Power

March for Life Has an Anti-Blackness Problem

The alignment of March for Life with racist suffragists shouldn't come as a surprise given the rampant anti-Blackness within the anti-choice movement, along with its links to fascist groups. 

[Photo: Anti-abortion supports participate in the annual March For Life rally.]
Without contending with the historical and current issues of racism within their movement, anti-choice activists show that they have no problem being aligned with white supremacy. Mark Wilson/Getty Images

For more anti-racism resources, check out our guide, Racial Justice Is Reproductive Justice.

The theme of this year’s anti-abortion March for Life centers on being “pro-woman,” touted as an opportunity to celebrate the centennial of the 19th Amendment’s passage, which granted white women voting rights.

In a video promoting this year’s march, March for Life honors women’s suffrage movement leaders Susan B. Anthony and Alice Paul for “[birthing] the 19th Amendment” and for speaking out against abortion as “the ultimate exploitation of women.” But by valorizing the women’s suffrage movement (and its convenient ties to anti-choice politics), March for Life is celebrating well-known anti-Black figures and the passage of an exclusionary bill.

The suffrage movement is often sanitized of its white supremacist history. Though it is widely regarded as a pivotal step for women’s rights, what is often ignored is not only the racism and exclusion within the movement but also the anti-Black women at the helm of the movement. For one, when the 19th Amendment was ratified in 1920, it only really empowered white women with the right to vote. Black women were disempowered by provisions like the poll tax, literacy tests, and violence at polling places, some of which were addressed by the Voting Rights Act of 1965. (Meanwhile, Asians couldn’t vote until 1952, and all Native Americans were finally allowed to vote in 1965.)

Moreover, the suffrage movement continually excluded women of color from their advocacy. Black women were routinely asked to march separately at suffragist rallies. Notably, in 1913, at a huge suffragist parade in Washington, organizers demanded that Black women march in the back versus marching with their state delegations like other participants. Paul is quoted saying, “As far as I can see, we must have a white procession, or a Negro procession, or no procession at all.” Organizations like the National American Woman Suffrage Association barred Black women from attending their conventions.

Anthony and Paul, the two suffragists name-checked in March for Life’s promotional video, were very publicly anti-Black. Both disparaged and clearly disdained Black people, felt that they were unworthy of rights, and encouraged Black women to minimize their fight for voting rights so white women could secure the vote. Anthony is famously quoted saying, “I will cut off this right arm of mine before I will ever work or demand the ballot for the Negro and not the woman.”

All of this information is readily available and has become well-known criticisms of the women’s suffrage movement; the choice to celebrate an anti-Black movement was intentional. March for Life’s alignment with historical white supremacists should not come as a surprise, given the rampant anti-Blackness within the anti-choice movement, along with its links to fascist groups.

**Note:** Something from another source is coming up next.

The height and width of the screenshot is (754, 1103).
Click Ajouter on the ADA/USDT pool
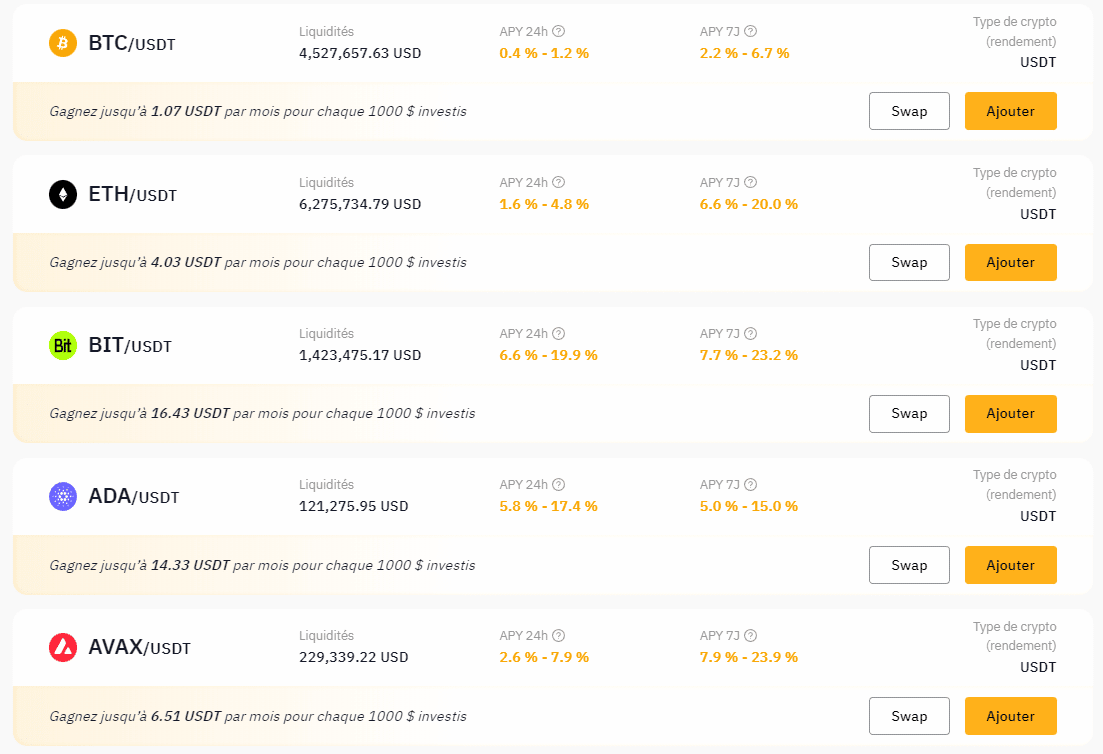[1010, 565]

Last month, xenophobic and Islamophobic comments made in 2015 by the CEO of anti-choice nonprofit Obria resurfaced. Recently, Utah’s Lt. Gov. Spencer Cox (R) compared abortion to slavery, attempting to draw similarities between the violent enslavement of Black people and the constitutional right to abortion care.

Anti-choice clinics, known as crisis pregnancy centers (CPCs), have infiltrated Black communities, targeting patients of color and preventing them from knowing their full range of reproductive options. The CPCs advertise in Black and Latinx neighborhoods, claiming to want to help pregnant people of color navigate their choices but instead disenfranchising the people they counsel by not sharing their full range of options and convincing them to carry out their pregnancies.

Anti-choice lawmakers even go as far as to claim to legislate based on anti-racism, as is the case with “race-selective” abortion bans. “Race-selective abortion bans are based on the idea that women of color are coerced into abortions or are complicit in a ‘genocide’ against their own community,” the Guttmacher Institute reported. However, “There is no evidence that women of color seek abortions on the basis of race or that a ban on race-selective abortions would decrease abortions among this group.”

These abortion bans and CPCs targeting Black communities follow a disturbing trend of the anti-choice movement policing marginalized bodies of color the most. While rich white people will always have access to abortions in other states, low-income people of color can’t afford to.

If “pro-lifers” truly wanted to stop “genocide” against communities of color and engage in anti-racism work, there are several alternative routes they could take outside of restricting access to abortion.

Clearly, March for Life’s choice to celebrate the women’s suffrage movement is just one symptom of a broader problem in the anti-choice movement: anti-Blackness. Without contending with the historical and current issues of racism within their movement, anti-choice activists show that they have no problem being aligned with white supremacy.